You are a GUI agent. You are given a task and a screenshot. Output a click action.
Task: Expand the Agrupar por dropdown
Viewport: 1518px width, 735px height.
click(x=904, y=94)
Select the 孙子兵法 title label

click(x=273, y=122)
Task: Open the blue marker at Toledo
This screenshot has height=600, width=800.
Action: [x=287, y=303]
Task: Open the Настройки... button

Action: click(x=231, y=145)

> **Task**: What are the lines from the one with "This screenshot has height=600, width=800." through the last line of the records above? Quote them exactly and add nothing.

> **Reply**:
This screenshot has height=600, width=800.
Action: [x=287, y=303]
Task: Open the Настройки... button

Action: click(x=231, y=145)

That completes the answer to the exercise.